YOUR OBJECTIVE
Repeat exactly the lines below that lie between the line with "Click the browse" and the line with "Click the top Proceed to Post button", counting both of those lines as part of the answer.

RECORDS SHOWN
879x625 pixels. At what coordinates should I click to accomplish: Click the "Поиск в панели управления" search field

* * *

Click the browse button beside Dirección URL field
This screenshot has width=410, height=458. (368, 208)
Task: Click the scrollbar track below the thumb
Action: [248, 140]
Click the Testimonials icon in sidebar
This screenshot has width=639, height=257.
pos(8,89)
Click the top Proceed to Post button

RESULT OF THE EXERCISE
Click the browse button beside Dirección URL field
This screenshot has width=410, height=458. (368, 208)
Task: Click the scrollbar track below the thumb
Action: [248, 140]
Click the Testimonials icon in sidebar
This screenshot has width=639, height=257.
pos(8,89)
Click the top Proceed to Post button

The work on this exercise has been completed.